振り返ると誰もいない。狐狸の類いだろうかと思いながらどこにいるのか呼びかけると、ここだここにいると、水の抜かれた田んぼから返事があった。
「どうしたんだ、転んだのか」
藤二郎は田んぼに横たわる男に声をかけた。
近く寄ると、血となんだかかいだ覚えのある臭いがした。藤二郎は咄嗟に口元に手を当てた。さもなければ叫び出しそうだった。
男は酷い有様だった。眼下は落ち窪み、年齢もわからないほど憔悴した顔の上に白髪混じりの髪が方々伸びている。はっきりと死相が出ていた。赤黒く染まった筒袖の衣はその辺の物売りがよく着ているものだが、男の風体からして堅気の人間とは思えなかった。
「あんた…」
飲み込んだ言葉の続きを促すように、男は藤二郎の顔を虚ろな目で見遣った。
「あんた、死ぬのか」
ややあって返事があった。
「そうなるな」
「おれに何かして欲しいことはあるか」
藤二郎は浅い呼吸を繰り返す男をじっと見つめた。彼の望みを聞くべきだと思った。男は短く息を漏らした。笑ったのかもしれない。

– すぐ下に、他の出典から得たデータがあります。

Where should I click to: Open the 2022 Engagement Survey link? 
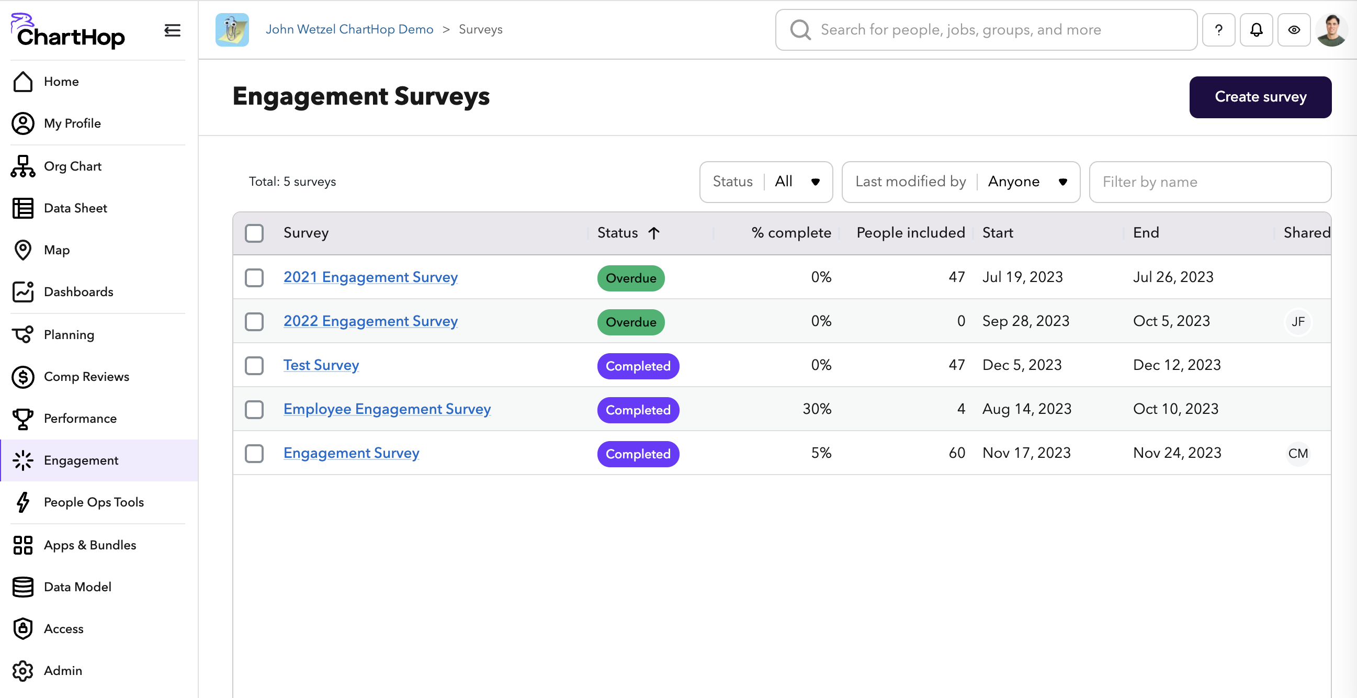coord(370,321)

「俺の命が尽きる前に一つ、昔話を聞いてやってくれよ」
藤二郎は頷いた。
「俺は昔、大きな国で間者をしていた。自分で言うのも何だが、結構優秀だったんだぜ。どんな依頼でもこなしてきたさ。女房が俺に惚れたのもきっと仕事のできる男だったからに違いない。
何年か前、主人の命令で、ある城に潜入した。主人が仕掛けた奇襲の混乱に乗じて城主と若様を手にかけるために。

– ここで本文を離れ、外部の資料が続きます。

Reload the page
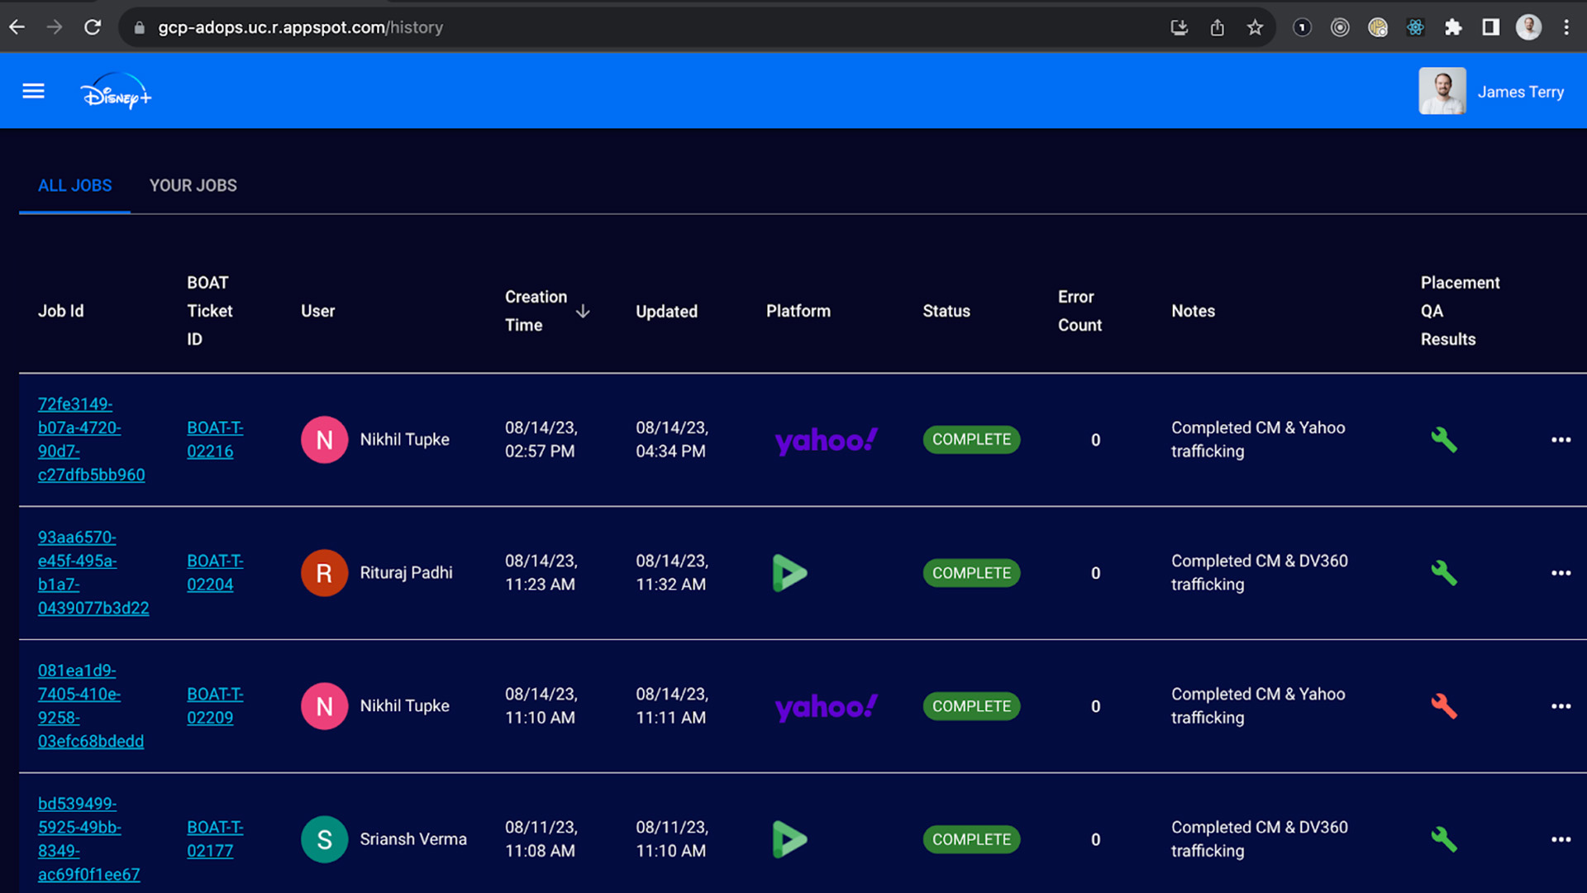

楽勝だと思った。実際、なにもかも計画通りに進んでいったんだ。城内の見取り図は事前に得ていたし、俺は新入りにも関わらず一切警戒されなかった。簡単にお殿様のところまで行けたさ、正面から堂々とな。奇襲など掛ける必要もないくらいあっけなくお殿様は逝っちまったし、残るは俺が護衛していた、ほんの子供の若様だけ」
ところどころ聞き取れないような、弱々しい声だった。藤二郎は一言も聞き逃さないようにじっと耳を傾けていた。
「だが、俺は若様を殺せなかった」
「何故?」
男は一瞬黙った。
「子供をなくしたばかりだった」
「…」
「ちょうど若様くらいの年の子だったんだ。背格好もよく似てて…だから、どうしても重ねちまって。嫌だねぇ、親父ってのは、情が移ってちまって。挙句に主人にバレて散々逃げ回ったんだがこのザマさ」
「全部俺の我儘だったんだよ。若様を近くで見ているうちに、すっかり父親の気分に戻っちまったんだ」
「そうか」
「だから、若様。いや藤二郎。泣くなよ。俺の女房は忙しい奴だが、俺よりずっと図太い女だ。息子のおまえを置いて出先で死んだりしねぇよ」
男ははっきりと微笑み、そのまま息を引き取った。
藤二郎はやがて立ち上がり、夜明け前に家路に着いた。